Exercise aim
Nothing in the data should be left out, so repeat it all exactly.
Dataset records Start Marker
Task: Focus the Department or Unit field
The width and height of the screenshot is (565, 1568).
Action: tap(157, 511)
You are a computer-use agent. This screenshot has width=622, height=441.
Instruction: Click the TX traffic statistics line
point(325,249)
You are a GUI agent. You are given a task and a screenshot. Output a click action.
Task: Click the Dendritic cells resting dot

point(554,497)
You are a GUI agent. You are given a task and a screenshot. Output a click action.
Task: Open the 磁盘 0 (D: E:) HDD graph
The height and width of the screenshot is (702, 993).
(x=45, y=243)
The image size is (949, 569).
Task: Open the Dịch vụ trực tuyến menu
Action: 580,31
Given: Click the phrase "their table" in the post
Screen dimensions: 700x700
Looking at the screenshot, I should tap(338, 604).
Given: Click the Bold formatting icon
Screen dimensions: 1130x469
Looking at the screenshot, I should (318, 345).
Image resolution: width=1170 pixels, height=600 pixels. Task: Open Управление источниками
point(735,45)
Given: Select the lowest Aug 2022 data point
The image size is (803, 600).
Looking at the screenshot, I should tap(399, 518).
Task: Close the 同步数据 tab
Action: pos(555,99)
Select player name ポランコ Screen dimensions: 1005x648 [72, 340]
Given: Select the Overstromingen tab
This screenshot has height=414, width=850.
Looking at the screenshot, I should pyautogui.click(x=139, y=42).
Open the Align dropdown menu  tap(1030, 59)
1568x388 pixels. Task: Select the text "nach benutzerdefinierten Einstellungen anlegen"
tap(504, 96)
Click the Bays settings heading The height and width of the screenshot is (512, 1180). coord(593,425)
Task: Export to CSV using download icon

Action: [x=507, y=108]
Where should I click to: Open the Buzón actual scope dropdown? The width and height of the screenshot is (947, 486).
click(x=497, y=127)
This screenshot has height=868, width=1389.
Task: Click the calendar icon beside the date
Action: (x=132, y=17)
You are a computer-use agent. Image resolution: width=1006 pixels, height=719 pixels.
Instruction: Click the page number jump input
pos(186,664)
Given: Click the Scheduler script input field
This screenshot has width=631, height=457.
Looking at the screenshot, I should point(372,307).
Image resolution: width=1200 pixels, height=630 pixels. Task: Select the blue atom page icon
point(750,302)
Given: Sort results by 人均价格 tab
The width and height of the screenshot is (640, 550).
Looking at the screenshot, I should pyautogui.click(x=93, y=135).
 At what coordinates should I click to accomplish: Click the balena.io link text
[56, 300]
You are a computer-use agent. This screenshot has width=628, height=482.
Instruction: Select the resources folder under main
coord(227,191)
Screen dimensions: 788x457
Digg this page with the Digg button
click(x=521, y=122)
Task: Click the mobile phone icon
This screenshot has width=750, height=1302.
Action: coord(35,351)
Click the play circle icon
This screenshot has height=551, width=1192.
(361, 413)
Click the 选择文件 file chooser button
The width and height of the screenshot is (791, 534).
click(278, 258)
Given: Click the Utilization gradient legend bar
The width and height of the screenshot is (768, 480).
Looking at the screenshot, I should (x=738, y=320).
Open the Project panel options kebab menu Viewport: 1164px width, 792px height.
Dataset records End Marker
Result below
Task: Focus the Department or Unit field
The width and height of the screenshot is (565, 1568).
Action: tap(157, 511)
You are a computer-use agent. This screenshot has width=622, height=441.
Instruction: Click the TX traffic statistics line
point(325,249)
You are a GUI agent. You are given a task and a screenshot. Output a click action.
Task: Click the Dendritic cells resting dot

point(554,497)
You are a GUI agent. You are given a task and a screenshot. Output a click action.
Task: Open the 磁盘 0 (D: E:) HDD graph
The height and width of the screenshot is (702, 993).
(x=45, y=243)
The image size is (949, 569).
Task: Open the Dịch vụ trực tuyến menu
Action: 580,31
Given: Click the phrase "their table" in the post
Screen dimensions: 700x700
Looking at the screenshot, I should tap(338, 604).
Given: Click the Bold formatting icon
Screen dimensions: 1130x469
Looking at the screenshot, I should (318, 345).
Image resolution: width=1170 pixels, height=600 pixels. Task: Open Управление источниками
point(735,45)
Given: Select the lowest Aug 2022 data point
The image size is (803, 600).
Looking at the screenshot, I should tap(399, 518).
Task: Close the 同步数据 tab
Action: pos(555,99)
Select player name ポランコ Screen dimensions: 1005x648 [72, 340]
Given: Select the Overstromingen tab
This screenshot has height=414, width=850.
Looking at the screenshot, I should pyautogui.click(x=139, y=42).
Open the Align dropdown menu  tap(1030, 59)
1568x388 pixels. Task: Select the text "nach benutzerdefinierten Einstellungen anlegen"
tap(504, 96)
Click the Bays settings heading The height and width of the screenshot is (512, 1180). coord(593,425)
Task: Export to CSV using download icon

Action: [x=507, y=108]
Where should I click to: Open the Buzón actual scope dropdown? The width and height of the screenshot is (947, 486).
click(x=497, y=127)
This screenshot has height=868, width=1389.
Task: Click the calendar icon beside the date
Action: (x=132, y=17)
You are a computer-use agent. Image resolution: width=1006 pixels, height=719 pixels.
Instruction: Click the page number jump input
pos(186,664)
Given: Click the Scheduler script input field
This screenshot has width=631, height=457.
Looking at the screenshot, I should point(372,307).
Image resolution: width=1200 pixels, height=630 pixels. Task: Select the blue atom page icon
point(750,302)
Given: Sort results by 人均价格 tab
The width and height of the screenshot is (640, 550).
Looking at the screenshot, I should pyautogui.click(x=93, y=135).
 At what coordinates should I click to accomplish: Click the balena.io link text
[56, 300]
You are a computer-use agent. This screenshot has width=628, height=482.
Instruction: Select the resources folder under main
coord(227,191)
Screen dimensions: 788x457
Digg this page with the Digg button
click(x=521, y=122)
Task: Click the mobile phone icon
This screenshot has width=750, height=1302.
Action: coord(35,351)
Click the play circle icon
This screenshot has height=551, width=1192.
(361, 413)
Click the 选择文件 file chooser button
The width and height of the screenshot is (791, 534).
click(278, 258)
Given: Click the Utilization gradient legend bar
The width and height of the screenshot is (768, 480).
Looking at the screenshot, I should (x=738, y=320).
Open the Project panel options kebab menu Viewport: 1164px width, 792px height.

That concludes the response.